====== Passage shown

The role of Akt and JNK in mechanical ventilation-induced diaphragmatic dysfunction in mice

• Main Authors: Mei Ling Tien, 田美齡
• Other Authors: M. C. Lin
• Format: Others
• Language: zh-TW
• Published: 2011
• Online Access: http://ndltd.ncl.edu.tw/handle/32328127688131993990

碩士 === 長庚大學 === 臨床醫學研究所 === 99 === Purpose: Controlled mechanical ventilation (MV) provides life Support for patients who are unable to maintain adequate alveolar ventilation. However, unloading the diaphragm via MV for extended periods (i.e., 3 days or more) leads to weaning difficulties in as many as 20% of patients Although the causes responsible for difficult weaning continue to be investigated, respiratory muscle weakness is a key potential mechanism. Alterations in the (PI3-K)/Akt pathway have been demonstrated to be involved in the atrophying skeletal muscles. The aim of the study is to examine the role of serine/threonine kinase/protein kinase B (Akt)/ c-Jun NH2-terminal kinase (JNK) in the mechanical ventilation-induced diaphragm muscle injury in mice. Materials and methods: Male C57BL/6J, either wild-type or Akt deficient (Akt+/-) on a C57BL/6J background, aged between 6 and 8 weeks, weighing between 20 and 25 g, were randomly assigned to one of three experimental groups: 1) Sham group: tracheostomized and nonventilated wild type, 2) Tidal volume (VT) 30ml/kg, wild type, 3) VT30ml/kg, Akt+/- 4) Tidal volume (VT) 30ml/kg, wild type +SP600126. For ventilator protocol, tracheostomy was performed under general anesthesia with intraperitoneal ketamine (90 mg/kg) and xylazine (10 mg/kg) followed by ketamine (0.1 mg/g/hr) and xylazine (0.01 mg/g/hr) at a rate of 0.09 ml/10g/hr by a continuous intraperitoneal infusion. Mice were ventilated 30 ml/kg at 65 breaths/min[39] without PEEP for 2 to 8 hrs while breathing room air. Transmission electromicroscopy, Western blot, and malondialdehyde (free radical) were measured. The expression of phospho-Akt was studied by immunohistochemistry. Results: High tidal volume mechanical ventilation induced Akt, JNK, and fork-head homeobox type O (FOXO) 4 activation in a time-dependent manner, disrupted myofibrils in diaphragm, positive staining of phospho-Akt in diaphragm membrane, and production of free radicals. Mechanical ventilation of Akt deficient mice attenuated diaphragmatic injury, Akt, JNK, and Foxo4 activation, and free radical production. Conclusions: We conclude that large tidal volume mechanical ventilation induces diaphragmatic dysfunction and free radical production hrough activation of the Akt and JNK pathways.

============

Action item:
Name every method or measure that the abstract on ventilation in mice says was measured or used to study the mice.

====== Data

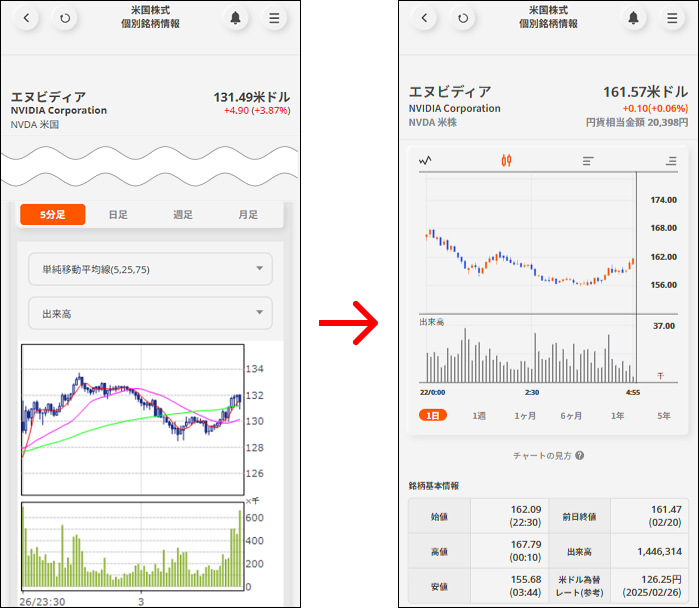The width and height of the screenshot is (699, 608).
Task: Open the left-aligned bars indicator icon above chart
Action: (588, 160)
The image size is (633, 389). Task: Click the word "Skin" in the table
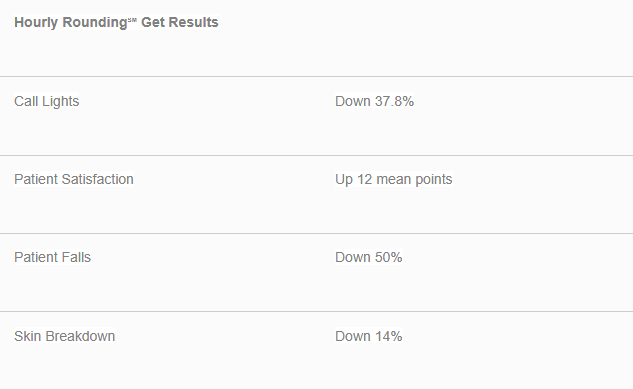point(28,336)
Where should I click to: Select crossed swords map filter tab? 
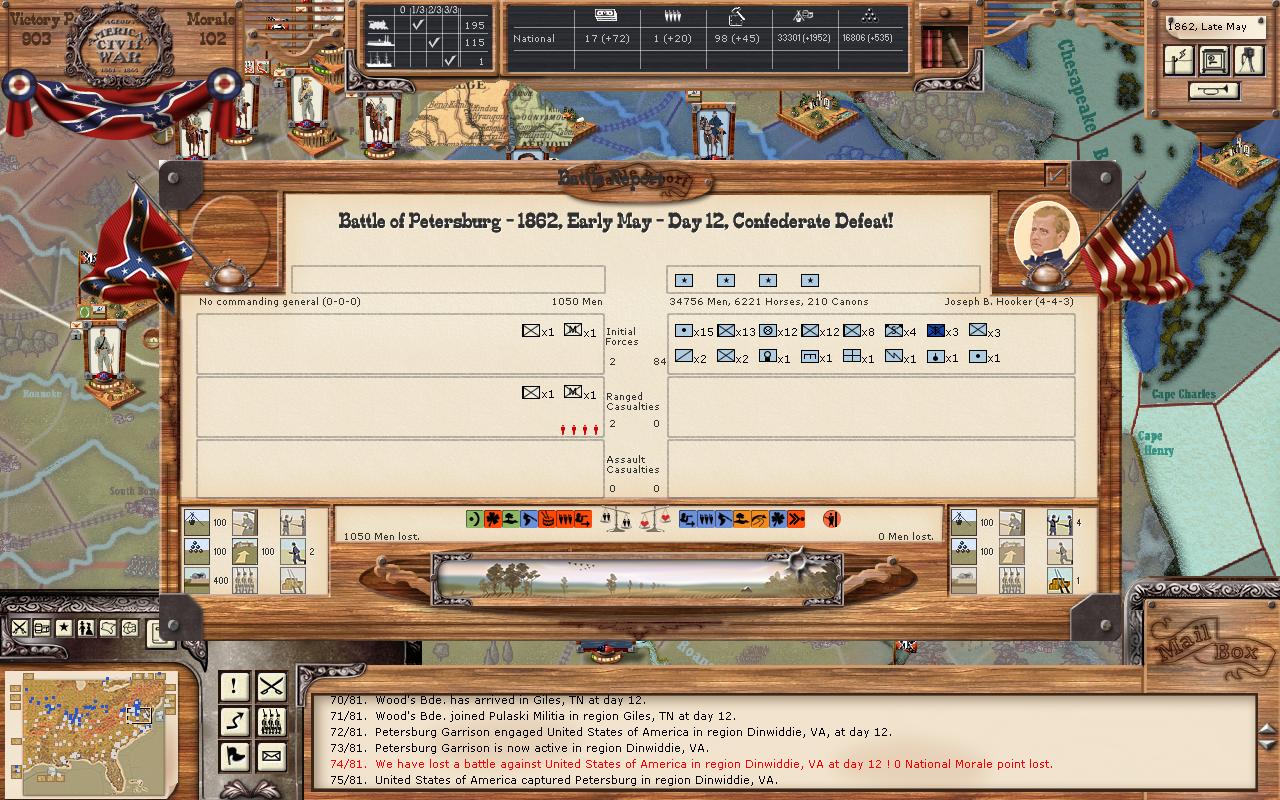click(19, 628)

============

Solution to this exercise:
- Transmission electromicroscopy
- Western blot
- Malondialdehyde (free radical)
- Immunohistochemistry (for the expression of phospho-Akt)